English 456: C20 Criticism and Theory
Orwell on Bad English, by Al Drake
Al Drake | Cyber Cafe | Thurs. 6-7 | 714-434-1612
1. I am not, indeed, sure whether it is not true to say that the Milton who once seemed not unlike a seventeenth-century Shelley had not become out of an experience ever more bitter in each year, more alien [sic] to the founder of that Jesuit sect which nothing could induce him to tolerate. (Professor Harold Laski, essay in Freedom of Expression.)
2. Above all, we cannot play ducks and drakes with a native battery of idioms which prescribes such egregious collocations of vocables as the Basic put up with for tolerate or put at a loss for bewilder. (Professor Lancelot Hogben, Interglossa.)
3. On the one side we have the free personality: By definition it is not neurotic, for it has neither conflict nor dream. Its desires, such as they are, are transparent, for they are just what institutional approval keeps in the forefront of consciousness; another institutional pattern would alter their number and intensity; there is little in them that is natural, irreducible, or culturally dangerous. But on the other side, the social bond itself is nothing but the mutual reflection of these self-secure integrities. Recall the definition of love. Is not this the very picture of a small academic? Where is there a place in this hall of mirrors for either personality or fraternity? (Essay on psychology in Politics, New York.)
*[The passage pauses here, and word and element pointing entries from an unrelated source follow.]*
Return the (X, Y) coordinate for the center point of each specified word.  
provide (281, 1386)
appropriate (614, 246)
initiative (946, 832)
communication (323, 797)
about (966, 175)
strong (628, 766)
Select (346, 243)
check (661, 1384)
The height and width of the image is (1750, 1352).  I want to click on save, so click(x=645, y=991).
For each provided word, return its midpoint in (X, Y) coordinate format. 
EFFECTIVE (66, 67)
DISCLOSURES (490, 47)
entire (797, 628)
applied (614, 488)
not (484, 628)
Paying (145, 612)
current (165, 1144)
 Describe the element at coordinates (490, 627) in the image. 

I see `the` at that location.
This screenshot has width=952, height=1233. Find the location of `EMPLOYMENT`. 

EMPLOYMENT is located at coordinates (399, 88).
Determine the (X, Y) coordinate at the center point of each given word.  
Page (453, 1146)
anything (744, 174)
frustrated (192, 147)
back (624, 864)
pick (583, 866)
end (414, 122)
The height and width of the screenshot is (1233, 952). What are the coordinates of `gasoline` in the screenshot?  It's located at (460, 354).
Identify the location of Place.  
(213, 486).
4. While freely conceding that the Soviet régime exhibits certain features which the humanitarian may be inclined to deplore, we must, I think, agree that a certain curtailment of the right to political opposition is an unavoidable concomitant of transitional periods, and that the rigors which the Russian people have been called upon to undergo have been amply justified in the sphere of concrete achievement. (Orwell's own example of bloodless writing about Stalin's atrocities. Rottenberg 607)
5. Here are two versions of a passage from the Bible (Ecclesiastes 9.11). The first is the real thing, and the second is Orwell's modernization of it:
I returned and saw under the sun, that the race is not to the swift, nor the battle to the strong, neither yet bread to the wise, nor yet riches to men of understanding, nor yet favor to men of skill; but time and chance happeneth to them all.
Objective consideration of contemporary phenomena compels the conclusion that success or failure in competitive activities exhibits no tendency to be commensurate with innate capacity, but that a considerable element of the unpredictable must invariably be taken into account.
Finally, Orwell's six rules for writing good prose, which must invariably be taken into account:
1. Never use a metaphor, simile, or other figure of speech which you are used to seeing in print.
2. Never use a long word where a short one will do.
3. If it is possible to cut a word out, always cut it out.
4. Never use the passive [voice] where you can use the active.
5. Never use a foreign phrase, a scientific word, or a jargon word if you can think of an everyday English equivalent.
6. Break any of these rules sooner than say anything outright barbarous. From The Politics of the English Language in Elements of Argument. A.T. Rottenberg, Boston: St. Martin's, 1991.